Closed Bzero closed 1 month ago
Should we maybe add an additional >>>
here?
We can do that. Would you do it for all multi-line examples or only here with the use
statements?
I’m thinking all of the multi line examples to make it clear what is input and what is output.
Just be aware that there might be multi-line expressions which should not be formatted this way. So something like
fn f(x) =
x² + 1
should not be rendered as
>>> fn f(x) =
>>> x² + 1
because it needs to be entered as a single line.
The easiest (and possibly best?) option might be to get rid of the >>>
prompts all-together?
Yes, it would not be straight forward to distinguish those cases.
The easiest (and possibly best?) option might be to get rid of the
>>>
prompts all-together?
I think the >>>
prompts help to distinguish in and output in the examples, especially for the many one-liners we have so I would prefer to keep them.
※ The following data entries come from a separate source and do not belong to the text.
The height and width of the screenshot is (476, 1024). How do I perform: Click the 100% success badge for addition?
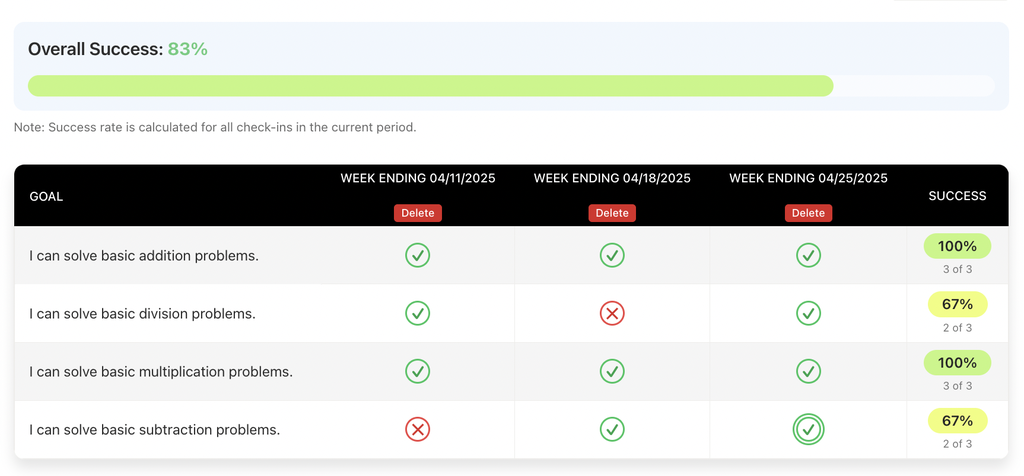tap(957, 246)
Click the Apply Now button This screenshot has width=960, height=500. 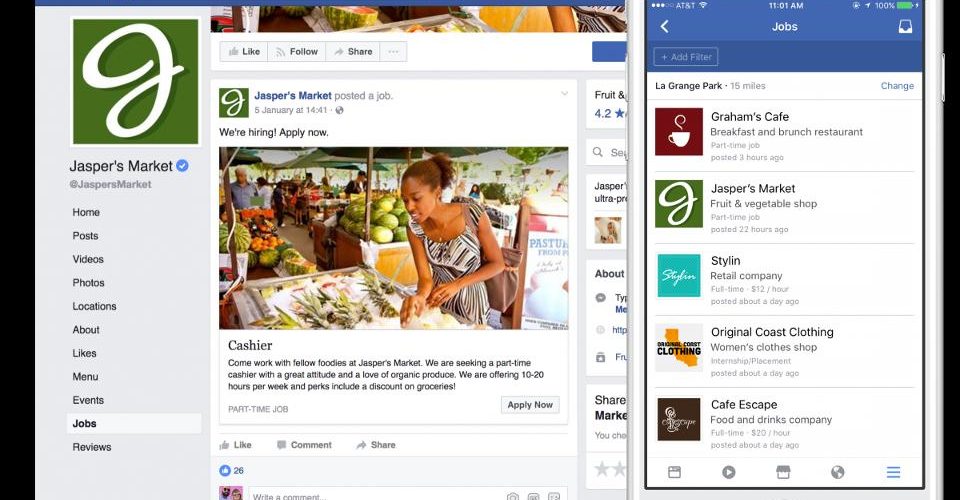pos(530,405)
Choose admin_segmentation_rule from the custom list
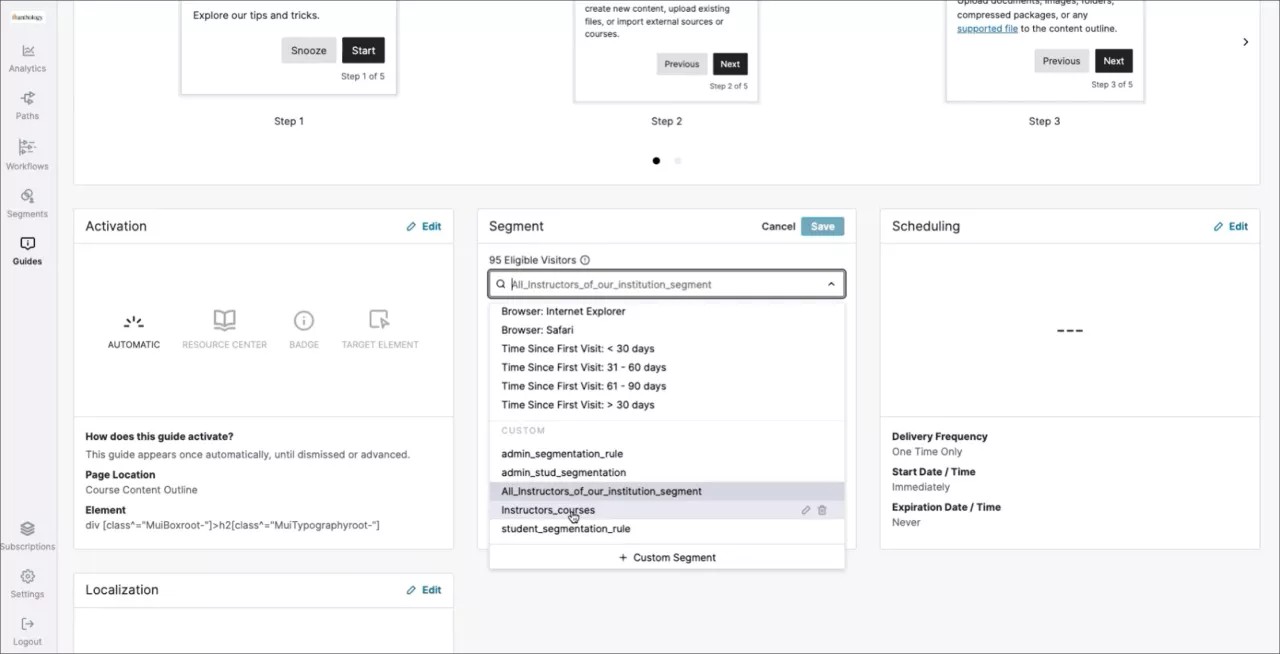The height and width of the screenshot is (654, 1280). point(562,453)
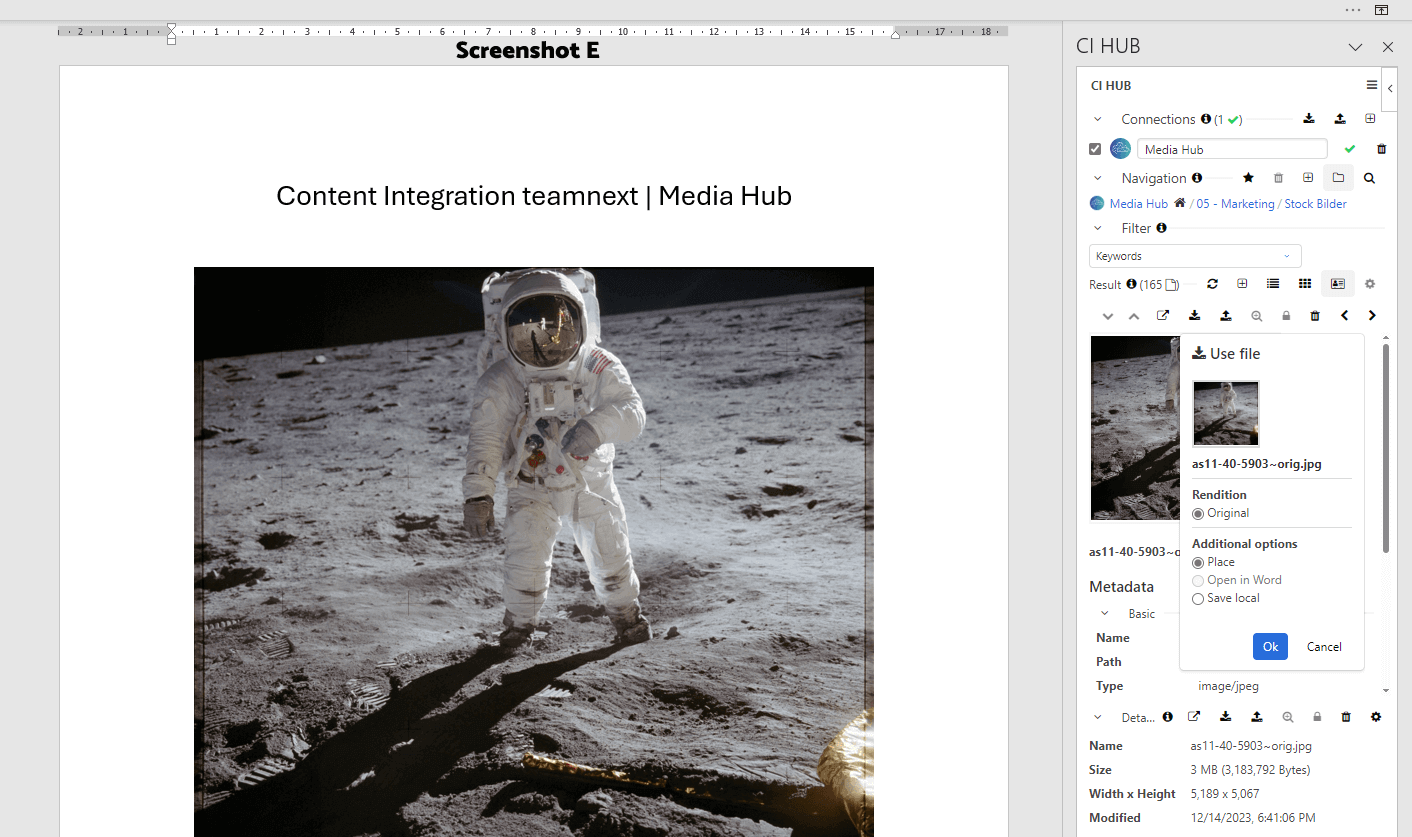Click settings gear in the Details row
1412x837 pixels.
click(1376, 717)
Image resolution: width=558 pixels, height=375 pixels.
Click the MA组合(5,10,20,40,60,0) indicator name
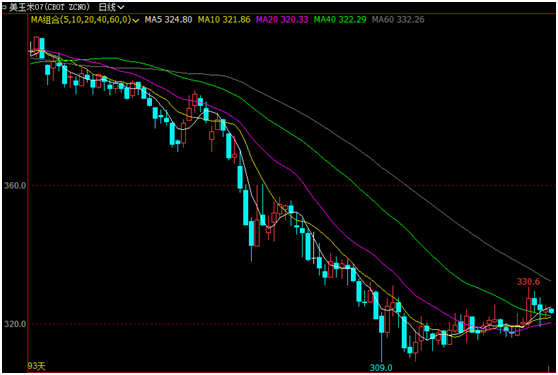[x=81, y=20]
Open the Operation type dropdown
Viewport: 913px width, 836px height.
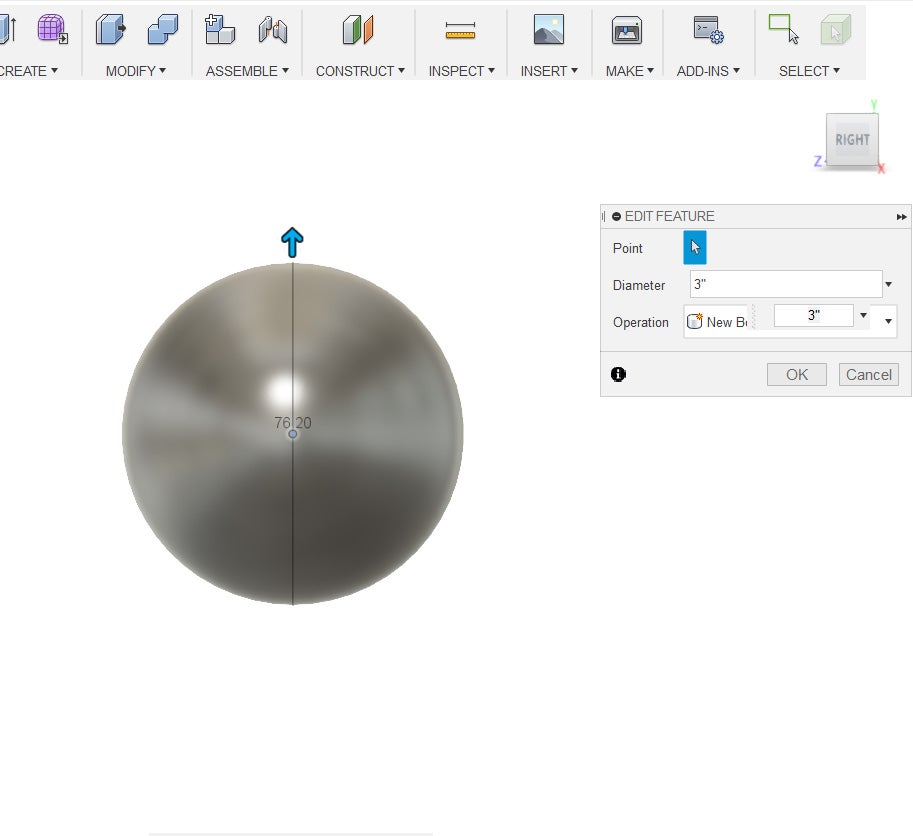pos(889,322)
How about adding additional whitespace to the start of the lines to get a common indentation?
I think the
>>>
prompts help to distinguish in and output in the examples, especially for the many one-liners we have so I would prefer to keep them.
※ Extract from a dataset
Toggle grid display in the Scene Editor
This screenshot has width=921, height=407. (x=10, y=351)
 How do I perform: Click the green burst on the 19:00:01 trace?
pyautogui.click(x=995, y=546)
But we also have an indented equals sign for the outputs. So we would go from
>>> floor_in(m, 5.7 m)
= 5 m [Length]
to
floor_in(m, 5.7 m)
= 5 m [Length]
I don't really see a problem with that. I think I even prefer the latter one. Some users might not immediately understand that >>>
is supposed to be a prompt.
Yes that's true as well, I think it's fine to remove it then.
Resolves #602.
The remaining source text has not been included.